Compliance Requirements that Vary Among AWS Services
💡 Definition
Compliance requirements that vary among AWS services refers to how an organization's responsibilities for meeting regulatory and industry standards change depending on the specific AWS service being used, particularly in the context of the Shared Responsibility Model. The level of shared responsibility shifts based on whether the service is Infrastructure as a Service (IaaS), Platform as a Service (PaaS), or Software as a Service (SaaS).
🔑 Key Concepts
- Shared Responsibility Model: The fundamental principle is that AWS is responsible for the security of the cloud, while the customer is responsible for security in the cloud. The dividing line of these responsibilities is not static across all services.
- IaaS (e.g., EC2): Customer has the most responsibility. This includes the guest operating system (OS) (including updates and security patches), application software, and the configuration of network access controls (e.g., Security Groups, NACLs).
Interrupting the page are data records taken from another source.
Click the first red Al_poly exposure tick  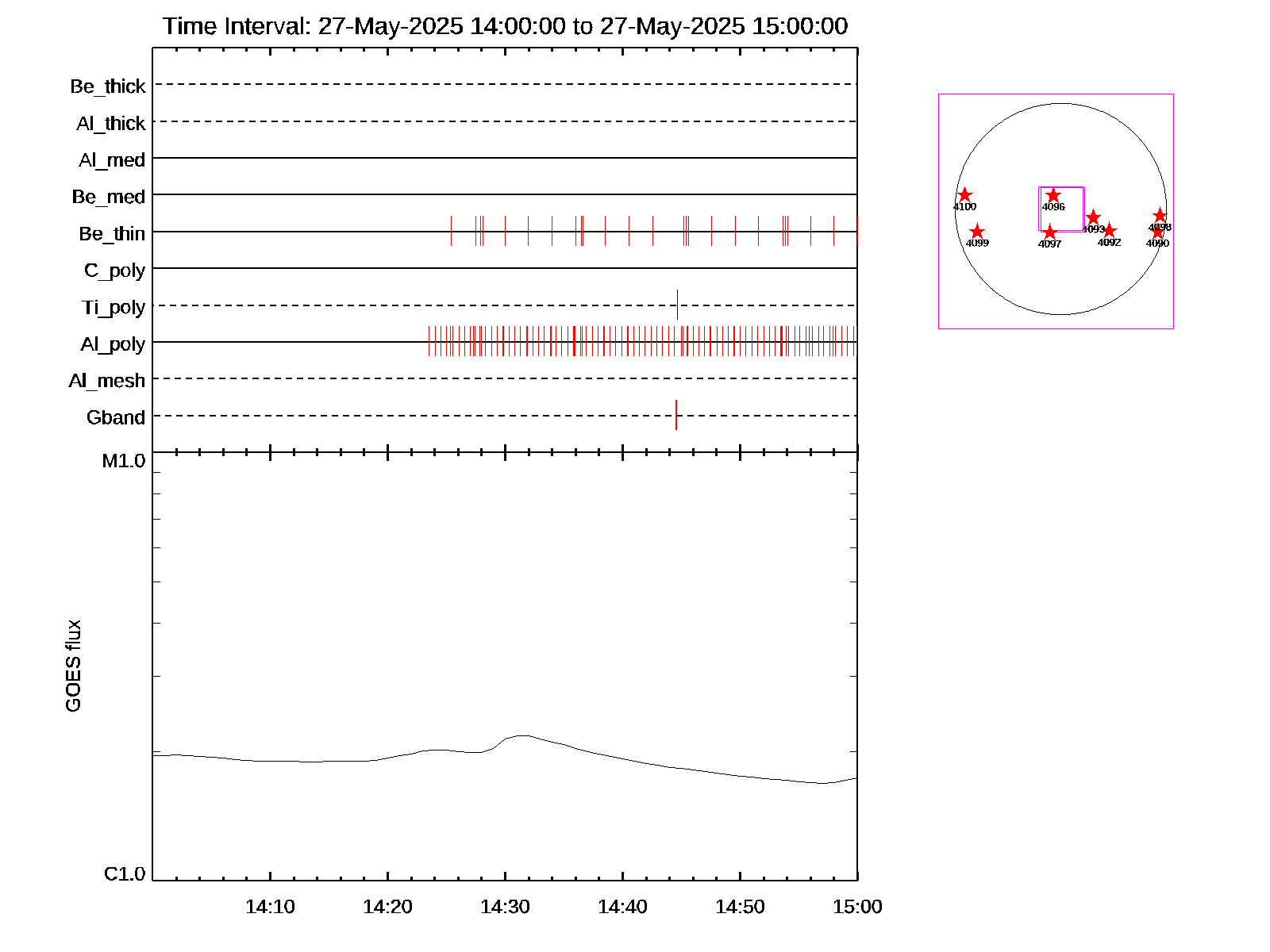point(429,341)
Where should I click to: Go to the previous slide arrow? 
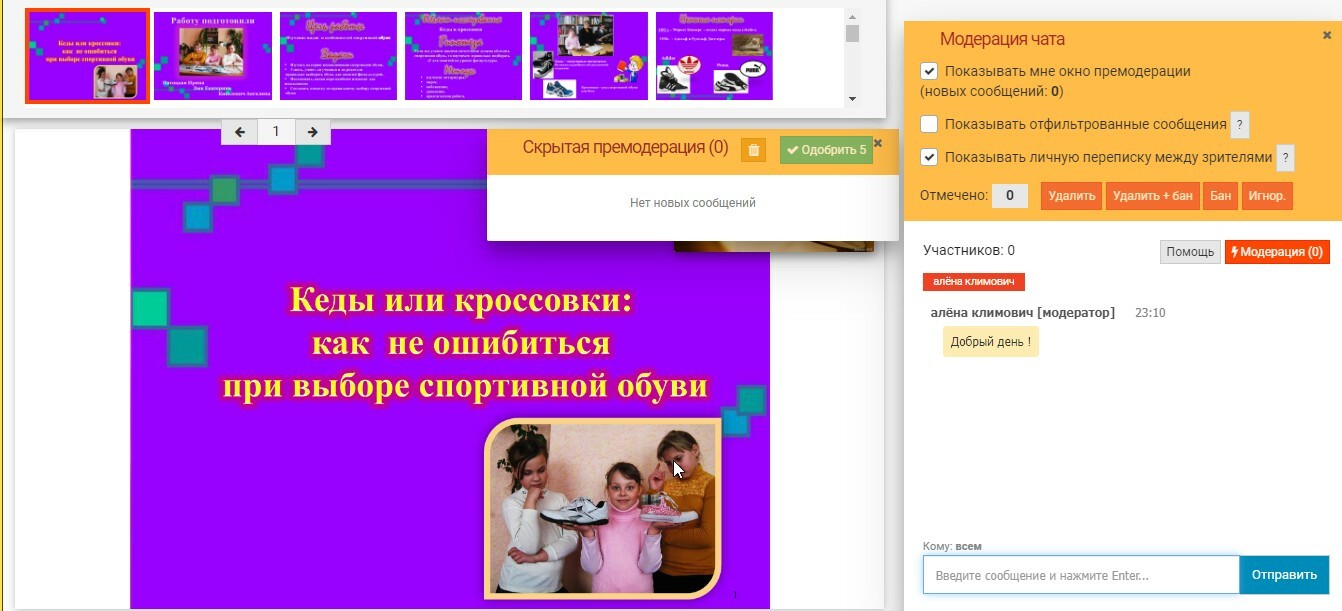(x=240, y=131)
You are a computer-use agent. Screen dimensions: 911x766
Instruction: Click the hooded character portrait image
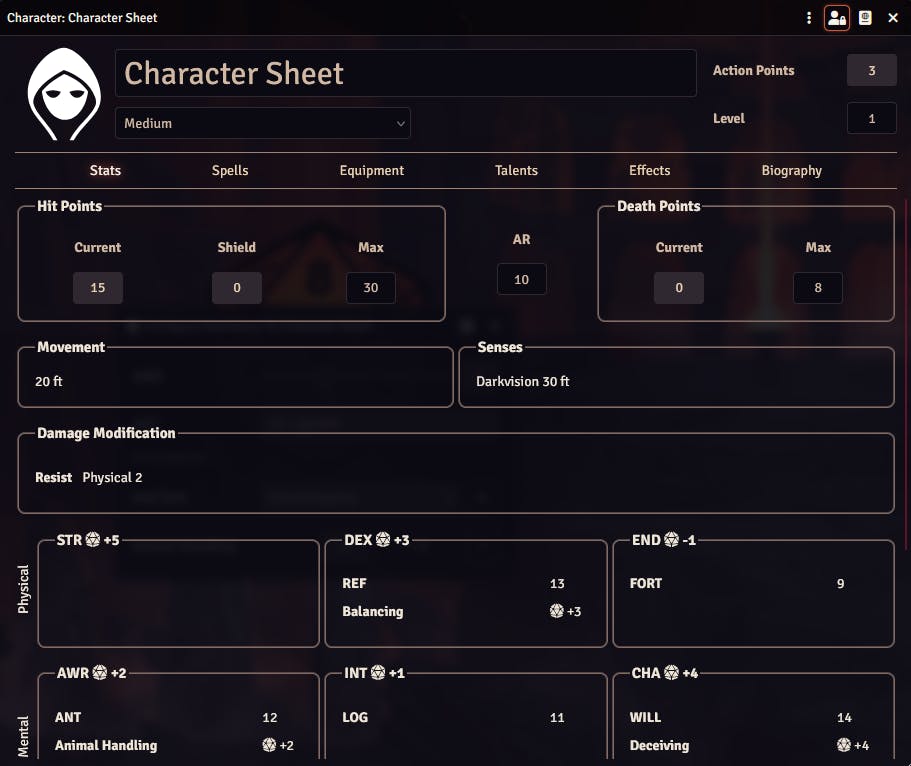pos(64,95)
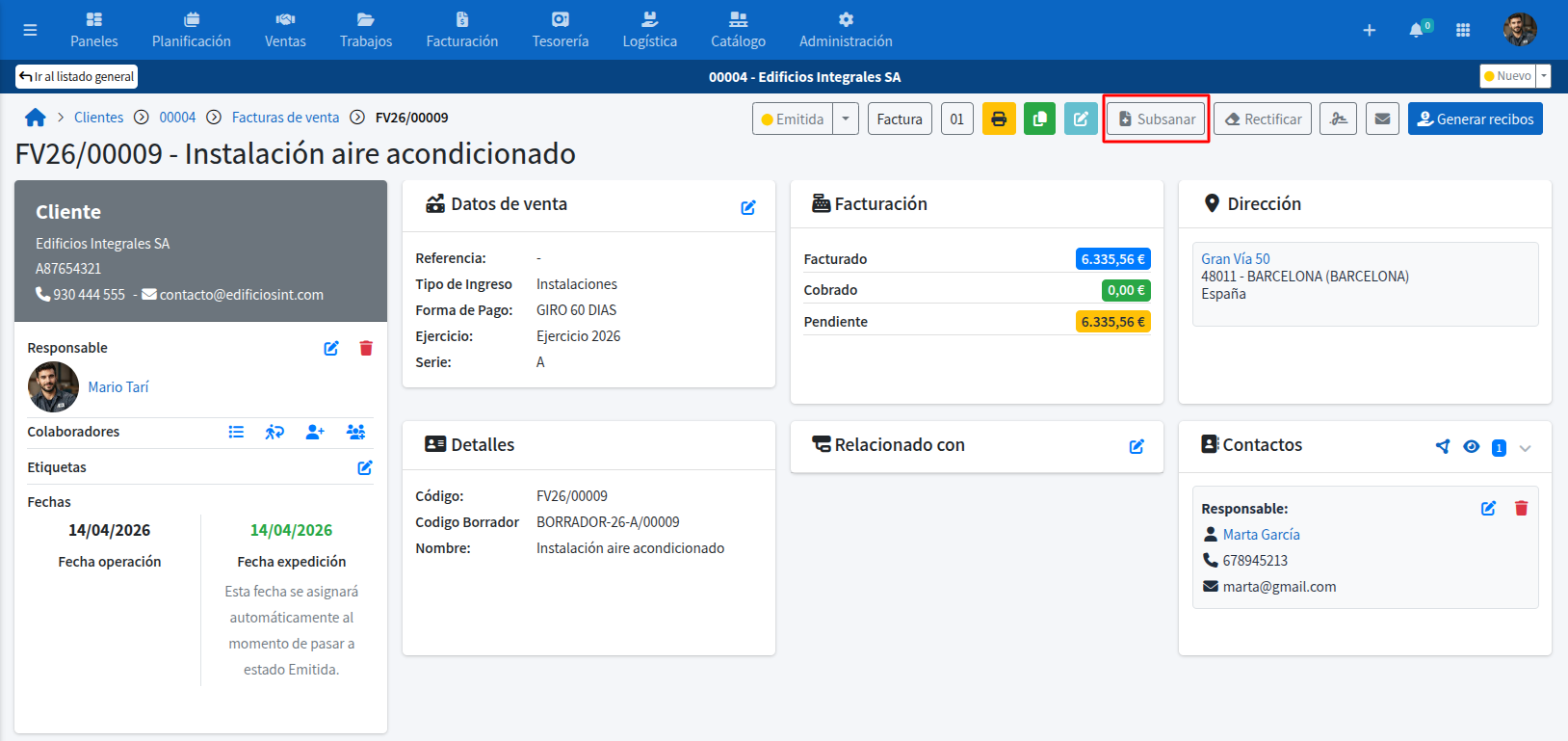Viewport: 1568px width, 741px height.
Task: Click the teal edit invoice icon
Action: coord(1081,119)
AWS manages the underlying physical infrastructure, virtualization layer, and global infrastructure.
- PaaS (e.g., RDS, Elastic Beanstalk): AWS takes on more responsibility for managing the underlying infrastructure, OS, and sometimes even the runtime environment. Customer responsibility focuses more on application code, data (including encryption), and database settings.
- SaaS (e.g., S3, DynamoDB, some AWS Marketplace offerings): AWS manages almost the entire stack, up to the application layer. Customer responsibility is significantly reduced, typically limited to data classification, access management (e.g., IAM policies for S3 buckets), and configuration of service-specific features.
- Compliance Scope: The scope of a customer's audit and compliance efforts must adjust based on the service model, focusing on the components they control.
⚙️ How it Works
When planning to use an AWS service, an organization must understand its compliance obligations for that specific service. For example, deploying a database on an EC2 instance (IaaS) means the customer is responsible for patching the database OS, whereas using RDS (PaaS) offloads much of that responsibility to AWS. This understanding informs security controls, audit processes, and overall compliance strategy.
🎯 Use Cases
- Compliance Planning: Deciding which services to use based on the ease of meeting compliance requirements for specific data types or regulations.
- Audit Preparation: Clearly defining boundaries of responsibility when undergoing external audits.
- Risk Assessment: Understanding where customer security controls are most critical for each service.
💰 Pricing Model
- N/A. This is a conceptual aspect of compliance and service usage.
📝 Exam Tips (CLF-C02)
- Keywords: "Shared Responsibility Model", "IaaS, PaaS, SaaS", "Customer responsibility shifts".
- Crucially understand that customer responsibility is highest for IaaS and lowest for SaaS.
- Be able to identify common services (EC2, RDS, Lambda, S3) and associate them with their respective service models and implied shared responsibilities.